■ EXERCISE DESCRIPTION
Could you return the full listing below exactly as it appears?

=== Begin Enclosure ===

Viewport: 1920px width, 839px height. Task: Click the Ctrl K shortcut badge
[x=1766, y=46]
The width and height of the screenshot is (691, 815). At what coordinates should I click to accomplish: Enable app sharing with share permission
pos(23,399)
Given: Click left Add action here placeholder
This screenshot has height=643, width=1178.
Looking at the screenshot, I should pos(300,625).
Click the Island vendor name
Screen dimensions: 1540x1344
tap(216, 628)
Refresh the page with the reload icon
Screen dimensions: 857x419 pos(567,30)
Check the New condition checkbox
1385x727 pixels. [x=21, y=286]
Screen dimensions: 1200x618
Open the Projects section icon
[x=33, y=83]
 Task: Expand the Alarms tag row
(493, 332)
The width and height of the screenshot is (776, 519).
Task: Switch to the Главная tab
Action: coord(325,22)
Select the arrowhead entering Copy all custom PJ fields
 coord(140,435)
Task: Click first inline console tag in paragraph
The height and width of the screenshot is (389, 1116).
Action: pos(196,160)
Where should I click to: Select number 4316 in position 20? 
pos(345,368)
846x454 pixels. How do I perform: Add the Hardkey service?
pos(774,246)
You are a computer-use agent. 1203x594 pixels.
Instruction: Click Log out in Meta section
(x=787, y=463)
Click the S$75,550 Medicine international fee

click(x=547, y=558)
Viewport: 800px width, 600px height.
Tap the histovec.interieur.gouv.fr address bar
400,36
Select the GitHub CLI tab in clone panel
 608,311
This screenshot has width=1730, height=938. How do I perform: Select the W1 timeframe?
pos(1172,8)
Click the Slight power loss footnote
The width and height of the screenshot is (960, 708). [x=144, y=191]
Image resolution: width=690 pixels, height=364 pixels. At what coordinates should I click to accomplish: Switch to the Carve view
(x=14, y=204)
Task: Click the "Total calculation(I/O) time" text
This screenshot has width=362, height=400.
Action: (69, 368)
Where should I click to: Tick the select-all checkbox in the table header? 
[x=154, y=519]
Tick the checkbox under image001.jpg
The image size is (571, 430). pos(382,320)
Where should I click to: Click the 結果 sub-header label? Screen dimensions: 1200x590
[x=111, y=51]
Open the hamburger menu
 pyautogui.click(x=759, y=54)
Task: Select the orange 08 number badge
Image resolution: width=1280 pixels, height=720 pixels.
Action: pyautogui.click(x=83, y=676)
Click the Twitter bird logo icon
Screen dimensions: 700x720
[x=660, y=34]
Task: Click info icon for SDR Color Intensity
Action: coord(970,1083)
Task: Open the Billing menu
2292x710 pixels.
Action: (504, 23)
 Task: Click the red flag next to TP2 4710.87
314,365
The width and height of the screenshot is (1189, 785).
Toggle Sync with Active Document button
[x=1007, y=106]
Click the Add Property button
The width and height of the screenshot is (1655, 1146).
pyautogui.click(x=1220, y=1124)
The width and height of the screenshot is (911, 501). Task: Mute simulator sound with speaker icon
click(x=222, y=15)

=== End Enclosure ===

■ ANSWER
Viewport: 1920px width, 839px height. Task: Click the Ctrl K shortcut badge
[x=1766, y=46]
The width and height of the screenshot is (691, 815). At what coordinates should I click to accomplish: Enable app sharing with share permission
pos(23,399)
Given: Click left Add action here placeholder
This screenshot has height=643, width=1178.
Looking at the screenshot, I should pos(300,625).
Click the Island vendor name
Screen dimensions: 1540x1344
tap(216, 628)
Refresh the page with the reload icon
Screen dimensions: 857x419 pos(567,30)
Check the New condition checkbox
1385x727 pixels. [x=21, y=286]
Screen dimensions: 1200x618
Open the Projects section icon
[x=33, y=83]
 Task: Expand the Alarms tag row
(493, 332)
The width and height of the screenshot is (776, 519).
Task: Switch to the Главная tab
Action: coord(325,22)
Select the arrowhead entering Copy all custom PJ fields
 coord(140,435)
Task: Click first inline console tag in paragraph
The height and width of the screenshot is (389, 1116).
Action: pos(196,160)
Where should I click to: Select number 4316 in position 20? 
pos(345,368)
846x454 pixels. How do I perform: Add the Hardkey service?
pos(774,246)
You are a computer-use agent. 1203x594 pixels.
Instruction: Click Log out in Meta section
(x=787, y=463)
Click the S$75,550 Medicine international fee

click(x=547, y=558)
Viewport: 800px width, 600px height.
Tap the histovec.interieur.gouv.fr address bar
400,36
Select the GitHub CLI tab in clone panel
 608,311
This screenshot has width=1730, height=938. How do I perform: Select the W1 timeframe?
pos(1172,8)
Click the Slight power loss footnote
The width and height of the screenshot is (960, 708). [x=144, y=191]
Image resolution: width=690 pixels, height=364 pixels. At what coordinates should I click to accomplish: Switch to the Carve view
(x=14, y=204)
Task: Click the "Total calculation(I/O) time" text
This screenshot has width=362, height=400.
Action: (69, 368)
Where should I click to: Tick the select-all checkbox in the table header? 
[x=154, y=519]
Tick the checkbox under image001.jpg
The image size is (571, 430). pos(382,320)
Where should I click to: Click the 結果 sub-header label? Screen dimensions: 1200x590
[x=111, y=51]
Open the hamburger menu
 pyautogui.click(x=759, y=54)
Task: Select the orange 08 number badge
Image resolution: width=1280 pixels, height=720 pixels.
Action: pyautogui.click(x=83, y=676)
Click the Twitter bird logo icon
Screen dimensions: 700x720
[x=660, y=34]
Task: Click info icon for SDR Color Intensity
Action: coord(970,1083)
Task: Open the Billing menu
2292x710 pixels.
Action: (504, 23)
 Task: Click the red flag next to TP2 4710.87
314,365
The width and height of the screenshot is (1189, 785).
Toggle Sync with Active Document button
[x=1007, y=106]
Click the Add Property button
The width and height of the screenshot is (1655, 1146).
pyautogui.click(x=1220, y=1124)
The width and height of the screenshot is (911, 501). Task: Mute simulator sound with speaker icon
click(x=222, y=15)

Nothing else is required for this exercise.